→ **Exercise inputs**
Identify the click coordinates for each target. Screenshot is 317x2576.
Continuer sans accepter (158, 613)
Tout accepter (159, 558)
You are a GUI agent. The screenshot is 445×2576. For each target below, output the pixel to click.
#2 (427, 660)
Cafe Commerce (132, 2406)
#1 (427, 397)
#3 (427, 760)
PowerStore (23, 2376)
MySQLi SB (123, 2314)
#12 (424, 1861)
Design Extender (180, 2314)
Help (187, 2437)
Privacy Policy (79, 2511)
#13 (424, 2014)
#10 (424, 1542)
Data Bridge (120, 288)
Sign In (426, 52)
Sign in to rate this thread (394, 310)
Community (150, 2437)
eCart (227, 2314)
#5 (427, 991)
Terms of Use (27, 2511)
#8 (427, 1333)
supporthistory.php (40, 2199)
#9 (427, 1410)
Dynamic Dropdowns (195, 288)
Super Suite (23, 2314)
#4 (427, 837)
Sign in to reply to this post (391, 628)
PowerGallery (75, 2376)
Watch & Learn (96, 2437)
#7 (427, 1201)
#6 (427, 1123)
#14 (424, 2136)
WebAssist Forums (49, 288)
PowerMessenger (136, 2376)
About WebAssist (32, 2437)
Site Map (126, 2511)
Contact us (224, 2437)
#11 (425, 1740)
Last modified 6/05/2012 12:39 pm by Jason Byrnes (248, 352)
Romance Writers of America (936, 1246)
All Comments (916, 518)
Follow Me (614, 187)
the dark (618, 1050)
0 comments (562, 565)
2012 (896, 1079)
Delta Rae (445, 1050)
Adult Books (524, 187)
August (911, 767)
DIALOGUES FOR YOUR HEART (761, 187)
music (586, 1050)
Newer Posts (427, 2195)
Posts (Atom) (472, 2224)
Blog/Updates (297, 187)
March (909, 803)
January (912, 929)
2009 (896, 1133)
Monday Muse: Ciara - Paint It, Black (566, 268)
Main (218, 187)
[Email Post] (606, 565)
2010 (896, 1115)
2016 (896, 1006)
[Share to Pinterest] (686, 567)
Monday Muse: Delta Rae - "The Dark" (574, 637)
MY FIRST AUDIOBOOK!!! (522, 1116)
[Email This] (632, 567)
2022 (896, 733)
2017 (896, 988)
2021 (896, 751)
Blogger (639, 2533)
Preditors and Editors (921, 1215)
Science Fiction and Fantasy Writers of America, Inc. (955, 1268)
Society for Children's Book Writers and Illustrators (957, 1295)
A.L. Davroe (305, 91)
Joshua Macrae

→ **Work item**
Beginning with the line holding "Dynamic Dropdowns (195, 288)" and ending with the line holding "Science Fiction and", write out the stretch of material above exactly; add no further lines.

→ **Task answer**
Dynamic Dropdowns (195, 288)
Super Suite (23, 2314)
#4 (427, 837)
Sign in to reply to this post (391, 628)
PowerGallery (75, 2376)
Watch & Learn (96, 2437)
#7 (427, 1201)
#6 (427, 1123)
#14 (424, 2136)
WebAssist Forums (49, 288)
PowerMessenger (136, 2376)
About WebAssist (32, 2437)
Site Map (126, 2511)
Contact us (224, 2437)
#11 (425, 1740)
Last modified 6/05/2012 12:39 pm by Jason Byrnes (248, 352)
Romance Writers of America (936, 1246)
All Comments (916, 518)
Follow Me (614, 187)
the dark (618, 1050)
0 comments (562, 565)
2012 (896, 1079)
Delta Rae (445, 1050)
Adult Books (524, 187)
August (911, 767)
DIALOGUES FOR YOUR HEART (761, 187)
music (586, 1050)
Newer Posts (427, 2195)
Posts (Atom) (472, 2224)
Blog/Updates (297, 187)
March (909, 803)
January (912, 929)
2009 (896, 1133)
Monday Muse: Ciara - Paint It, Black (566, 268)
Main (218, 187)
[Email Post] (606, 565)
2010 (896, 1115)
2016 (896, 1006)
[Share to Pinterest] (686, 567)
Monday Muse: Delta Rae - "The Dark" (574, 637)
MY FIRST AUDIOBOOK!!! (522, 1116)
[Email This] (632, 567)
2022 (896, 733)
2017 (896, 988)
2021 (896, 751)
Blogger (639, 2533)
Preditors and Editors (921, 1215)
Science Fiction and Fantasy Writers of America, Inc. (955, 1268)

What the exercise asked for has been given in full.